AS: In my honest opinion, I think that is a challenge for most facilities across the United States, but the reason I really like MTC is because they like to be proactive. MTC has initiated at each of their facilities what is called the Culture of Caring. So that’s more on the staff side. From Day One, when they come in to get their interview, they have somebody there greeting the officer, telling him ‘good morning’, walking him in, because everyone’s nervous walking into a prison for the first time. So, we try to make them feel as comfortable as possible. And once they go through their interview, and once they do get hired, we bring them in; and from the warden all the way down to the last department head, they’ll go in there and introduce themselves, and at that point in time, that’s when the warden will tell them, ‘this is what MTC’s all about, this is what the BIONIC philosophy’s about, and this is the culture that we’re trying to implement here’.
SD: With immigration being such an issue these days, do you have a challenge with the community and how they may feel about the detainees?
AS: We have what we call a Community Relations Council meeting. That’s what we do once a quarter.

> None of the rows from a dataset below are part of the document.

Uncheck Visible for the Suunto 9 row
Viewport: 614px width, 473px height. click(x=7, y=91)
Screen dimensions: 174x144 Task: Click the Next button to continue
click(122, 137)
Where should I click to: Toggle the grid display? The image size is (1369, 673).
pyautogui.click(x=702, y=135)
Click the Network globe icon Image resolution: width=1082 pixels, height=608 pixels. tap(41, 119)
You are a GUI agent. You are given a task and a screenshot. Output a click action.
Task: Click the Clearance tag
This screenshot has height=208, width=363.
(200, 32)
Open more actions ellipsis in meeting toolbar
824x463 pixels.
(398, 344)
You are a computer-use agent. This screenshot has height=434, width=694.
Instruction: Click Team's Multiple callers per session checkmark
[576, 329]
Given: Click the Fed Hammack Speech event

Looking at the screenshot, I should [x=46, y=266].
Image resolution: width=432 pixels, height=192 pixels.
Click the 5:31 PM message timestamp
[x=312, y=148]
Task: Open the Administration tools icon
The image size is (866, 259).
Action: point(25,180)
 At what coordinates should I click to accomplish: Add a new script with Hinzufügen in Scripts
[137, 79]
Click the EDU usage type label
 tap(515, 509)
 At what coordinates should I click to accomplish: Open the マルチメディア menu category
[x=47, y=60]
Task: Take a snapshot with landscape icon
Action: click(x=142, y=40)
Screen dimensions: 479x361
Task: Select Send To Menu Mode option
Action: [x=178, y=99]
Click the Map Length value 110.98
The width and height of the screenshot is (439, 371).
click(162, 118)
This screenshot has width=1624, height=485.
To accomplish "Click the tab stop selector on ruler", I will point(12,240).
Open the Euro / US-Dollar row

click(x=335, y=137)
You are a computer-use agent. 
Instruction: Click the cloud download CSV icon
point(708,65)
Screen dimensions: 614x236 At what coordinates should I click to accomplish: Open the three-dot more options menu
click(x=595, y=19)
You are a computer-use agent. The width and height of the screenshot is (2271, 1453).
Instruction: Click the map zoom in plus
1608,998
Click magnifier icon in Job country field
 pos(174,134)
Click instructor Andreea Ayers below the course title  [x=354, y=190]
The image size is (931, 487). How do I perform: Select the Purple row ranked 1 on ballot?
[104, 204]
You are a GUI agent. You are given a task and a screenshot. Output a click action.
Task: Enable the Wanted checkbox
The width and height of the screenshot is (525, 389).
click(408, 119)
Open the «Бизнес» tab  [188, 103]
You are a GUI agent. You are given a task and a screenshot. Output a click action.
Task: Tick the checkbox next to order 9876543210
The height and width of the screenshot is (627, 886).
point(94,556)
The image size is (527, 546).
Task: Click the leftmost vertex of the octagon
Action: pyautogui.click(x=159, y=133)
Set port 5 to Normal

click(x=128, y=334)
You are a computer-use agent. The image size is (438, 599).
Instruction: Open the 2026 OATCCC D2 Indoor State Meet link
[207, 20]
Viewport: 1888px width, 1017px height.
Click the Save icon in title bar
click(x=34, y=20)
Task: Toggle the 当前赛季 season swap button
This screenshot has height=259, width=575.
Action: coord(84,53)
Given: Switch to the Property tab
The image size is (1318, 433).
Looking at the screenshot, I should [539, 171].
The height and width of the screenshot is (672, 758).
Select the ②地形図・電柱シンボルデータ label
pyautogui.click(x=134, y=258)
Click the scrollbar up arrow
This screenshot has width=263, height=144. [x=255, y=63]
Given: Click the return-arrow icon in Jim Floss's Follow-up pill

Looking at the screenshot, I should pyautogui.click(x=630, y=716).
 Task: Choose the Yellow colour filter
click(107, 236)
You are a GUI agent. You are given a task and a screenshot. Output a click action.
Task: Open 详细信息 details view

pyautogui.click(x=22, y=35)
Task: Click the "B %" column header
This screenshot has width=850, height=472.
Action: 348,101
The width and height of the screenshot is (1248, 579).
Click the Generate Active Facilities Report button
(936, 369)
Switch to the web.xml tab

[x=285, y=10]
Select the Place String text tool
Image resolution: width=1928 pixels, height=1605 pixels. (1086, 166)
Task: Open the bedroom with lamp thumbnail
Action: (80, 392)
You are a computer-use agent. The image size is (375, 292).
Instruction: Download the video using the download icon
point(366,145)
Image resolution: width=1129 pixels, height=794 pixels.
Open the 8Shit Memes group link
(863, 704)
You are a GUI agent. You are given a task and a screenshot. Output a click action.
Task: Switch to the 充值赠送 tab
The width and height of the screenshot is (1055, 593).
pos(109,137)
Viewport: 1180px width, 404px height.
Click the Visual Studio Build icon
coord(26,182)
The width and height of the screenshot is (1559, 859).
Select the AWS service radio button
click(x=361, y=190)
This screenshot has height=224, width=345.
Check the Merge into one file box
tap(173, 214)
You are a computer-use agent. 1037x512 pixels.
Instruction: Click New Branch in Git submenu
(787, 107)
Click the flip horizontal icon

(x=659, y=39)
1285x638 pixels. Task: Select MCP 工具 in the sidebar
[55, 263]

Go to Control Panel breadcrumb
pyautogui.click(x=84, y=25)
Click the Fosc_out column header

We invite the community leaders to come in, and, at that time, is when we display on actually what we do; not just for the detainee population, but what we do for the community. As I mentioned, it’s MTC’s 40th anniversary. In the first quarter what we did is a literacy drive. We got other community agencies to donate books, and we gave them to the Boys and Girls Club. It creates that community communication, and in return the community leaders come to my Community Relation Councils, and when they come here, we show them what we do; the lives that we are changing, testimonials from offenders, detainees, including some from IAH. They get to see it firsthand how we’re changing people’s lives. It gives them a different look at what we do.
SD: How has the corrections industry changed since you started in the business twenty years ago?
AS: Now we want to establish that relationship with the detainee. You want to make your rounds, you want to pick his brain, ‘how are you doing today? Good morning, good afternoon, have you talked to your kids’. Just establishing that relationship and knowing your population. It opens up windows for you, they tell you exactly what’s on their mind, and if they feel there’s something that could improve at the facility, that’s their opportunity to let you know. It’s about helping the offender and the detainee.
SD: How would you answer someone who has issues with that? What are the advantages to this approach?
AS: It shows transparency between the facility, the employees, and the detainee population. Most inspections now, the team does various interviews of, not my staff as much, but most are of the detainee population. Detainees are honest, they’re not going to lie. If they got an issue, they’re going to say this facility doesn’t do this, this facility doesn’t do that, or the staff don’t do this, they’re real rude. But I’ve been blessed that most inspections that I’ve been through, the population says they appreciate the staff, and they appreciate how they’re respected, they’re treated like human beings, and they’re helped in whatever way we can.